Comment «bobo» est devenu un gros mot

LE PARISIEN MAGAZINE. Politiques, intellectuels, artistes... Tout le monde leur tape dessus. Mais de quoi sont vraiment coupables les « bourgeois bohèmes » ?

    C'est le « 21e arrondissement » de Paris. La ville de Montreuil (Seine-Saint- Denis), à l'est de la capitale, est devenue le symbole de la « boboïsation » des quartiers populaires de la banlieue parisienne. Depuis les années 1990, les « bourgeois bohèmes » s'installent dans ce bastion communiste, attirés par les trois stations de métro, les prix de l'immobilier (plus mesurés qu'à Paris), et les grands espaces laissés vacants par la désindustrialisation. C'est sous la verrière d'un de ces lofts que Bérengère, 40 ans, a lancé La Boîte à pêche, un lieu de coworking où l'on peut louer un espace de travail, à la journée ou au mois, au milieu de meubles chinés. « Je suis bobo si cela signifie avoir des revenus tout en prônant des valeurs de partage, d'échange et de respect de l'environnement », reconnaît-elle, en ajoutant que l'étiquette l'agace. Car depuis quelque temps, les bobos sont accusés de tous les maux.

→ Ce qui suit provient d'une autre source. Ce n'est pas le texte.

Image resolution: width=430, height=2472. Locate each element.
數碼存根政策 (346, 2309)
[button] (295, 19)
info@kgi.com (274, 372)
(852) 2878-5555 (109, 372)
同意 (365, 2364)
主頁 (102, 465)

    Dans les commentaires des sites Internet, sur les plateaux télé ou en politique, on raille leur mode de vie, leurs préoccupations écolos, leur obsession du bio. On se moque de leurs goûts. On tourne en ridicule leur bien-pensance. On pointe leurs contradictions : ils s'engagent en faveur de l'accueil des migrants et de la lutte contre les discriminations, mais sont déconnectés des préoccupations réelles des Français, comme le chômage ou le pouvoir d'achat. François, 67 ans, vit depuis 1981 rue du Faubourg-du-Temple, non loin du canal Saint-Martin, dans le 10e arrondissement de Paris, le Boboland originel. Ce sobriquet le hérisse. « Si être bobo, c'est être féministe, écolo, contre le racisme, alors oui, j'en suis un. Cette dénomination sert à dénigrer toute idée progressiste. »

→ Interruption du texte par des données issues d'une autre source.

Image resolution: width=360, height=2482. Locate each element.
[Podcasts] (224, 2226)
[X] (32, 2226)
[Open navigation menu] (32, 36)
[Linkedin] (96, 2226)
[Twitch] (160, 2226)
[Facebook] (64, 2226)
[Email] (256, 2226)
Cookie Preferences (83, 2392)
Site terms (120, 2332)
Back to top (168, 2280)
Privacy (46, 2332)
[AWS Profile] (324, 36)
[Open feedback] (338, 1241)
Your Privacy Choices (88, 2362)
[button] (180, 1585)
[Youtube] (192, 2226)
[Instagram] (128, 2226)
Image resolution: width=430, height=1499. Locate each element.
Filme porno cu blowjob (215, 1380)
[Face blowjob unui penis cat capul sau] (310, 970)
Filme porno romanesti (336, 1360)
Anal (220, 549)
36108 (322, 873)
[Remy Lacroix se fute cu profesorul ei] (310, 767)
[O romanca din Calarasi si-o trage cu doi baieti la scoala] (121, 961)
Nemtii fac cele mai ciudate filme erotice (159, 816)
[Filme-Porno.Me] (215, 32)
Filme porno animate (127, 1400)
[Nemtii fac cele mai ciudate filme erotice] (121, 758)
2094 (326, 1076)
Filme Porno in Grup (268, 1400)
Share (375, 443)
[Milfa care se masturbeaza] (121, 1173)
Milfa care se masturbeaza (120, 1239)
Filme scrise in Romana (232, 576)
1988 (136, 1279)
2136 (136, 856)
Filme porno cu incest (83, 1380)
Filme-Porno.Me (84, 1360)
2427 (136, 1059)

    Un révélateur des tensions françaises

    Difficile, déjà, de définir ce qu'est un bobo. Un snob ? Un hipster ? Un libéral ? Un écolo ? « Le bobo peut être un graphiste payé au lance-pierre, un intermittent du spectacle, un enseignant... ou un producteur de télé qui gagne 10 000 euros par mois. Leur point commun ? Tous partagent des références, et surtout, l'idée que le capital culturel est plus important que le capital économique », avance Thomas Legrand, éditorialiste politique et bobo assumé.

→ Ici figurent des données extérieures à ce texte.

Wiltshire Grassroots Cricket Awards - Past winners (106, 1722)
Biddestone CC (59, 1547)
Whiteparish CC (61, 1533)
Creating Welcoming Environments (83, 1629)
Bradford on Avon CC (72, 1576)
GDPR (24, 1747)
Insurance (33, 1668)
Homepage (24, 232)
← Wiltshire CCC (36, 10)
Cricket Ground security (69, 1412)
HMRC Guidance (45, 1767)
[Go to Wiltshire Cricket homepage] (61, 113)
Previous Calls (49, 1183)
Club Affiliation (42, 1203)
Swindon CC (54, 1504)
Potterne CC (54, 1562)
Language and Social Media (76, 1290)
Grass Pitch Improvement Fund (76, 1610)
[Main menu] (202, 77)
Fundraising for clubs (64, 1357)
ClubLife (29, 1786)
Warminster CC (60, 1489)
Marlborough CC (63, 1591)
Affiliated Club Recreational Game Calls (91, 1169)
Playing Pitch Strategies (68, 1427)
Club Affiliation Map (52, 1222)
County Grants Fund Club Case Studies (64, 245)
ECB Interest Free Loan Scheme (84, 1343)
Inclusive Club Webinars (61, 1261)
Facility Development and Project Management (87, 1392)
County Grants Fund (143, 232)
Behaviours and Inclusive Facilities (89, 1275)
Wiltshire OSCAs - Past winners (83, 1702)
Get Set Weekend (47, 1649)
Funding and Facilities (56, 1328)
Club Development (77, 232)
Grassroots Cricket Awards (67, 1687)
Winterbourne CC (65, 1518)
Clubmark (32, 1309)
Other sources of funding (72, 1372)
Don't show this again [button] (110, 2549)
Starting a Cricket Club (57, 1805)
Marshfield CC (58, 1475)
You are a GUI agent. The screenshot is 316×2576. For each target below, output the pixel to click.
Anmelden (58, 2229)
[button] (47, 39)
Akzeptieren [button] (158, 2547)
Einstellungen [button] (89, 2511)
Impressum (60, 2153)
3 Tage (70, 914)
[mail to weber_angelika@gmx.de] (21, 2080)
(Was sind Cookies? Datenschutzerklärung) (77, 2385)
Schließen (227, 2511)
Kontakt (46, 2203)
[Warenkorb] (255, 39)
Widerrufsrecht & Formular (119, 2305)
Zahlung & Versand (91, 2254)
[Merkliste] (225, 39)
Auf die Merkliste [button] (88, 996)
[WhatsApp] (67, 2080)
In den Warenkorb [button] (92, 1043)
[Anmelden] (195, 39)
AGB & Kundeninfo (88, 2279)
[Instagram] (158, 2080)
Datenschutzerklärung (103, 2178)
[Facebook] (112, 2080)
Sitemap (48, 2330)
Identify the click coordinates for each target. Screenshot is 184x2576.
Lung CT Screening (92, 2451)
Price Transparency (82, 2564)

    Vague et imprécis, le terme de « bobo » est très facile à balancer, à tort et à travers. Le comble ? Même les bobos cognent sur les bobos. Luc, 29 ans, vit lui aussi dans le 10e arrondissement de Paris. « Le mot m'a toujours inspiré un peu de dégoût. Pour moi, il est assimilé à une façon de vivre élitiste, explique ce prof d'histoire-géo. Mais puisque je fréquente les lieux qui ont cette étiquette, que j'ai des amis dans le milieu artistique... Je dois en être ! » Comme Renaud qui, en 2006, dans sa chanson Les Bobos, fustigeait cette tribu dont il reconnaissait pourtant faire partie. Pourtant, le terme n'a pas toujours été péjoratif. Utilisée dès 2000 par le journaliste new-yorkais David Brooks pour désigner la bourgeoisie démocrate et branchée de l'ère Clinton, cette expression fourre-tout a rapidement été adoptée en France. « Certains s'y identifiaient, ou reconnaissaient des personnes dans cette catégorie, raconte l'ethnologue Sophie Corbillé. Mais très vite, le mot a renvoyé une image négative. Accusatoire, il révèle aujourd'hui les tensions dans la société française, et réactive les oppositions réelles ou symboliques qui la structurent : les élites/le peuple, Paris/la province. »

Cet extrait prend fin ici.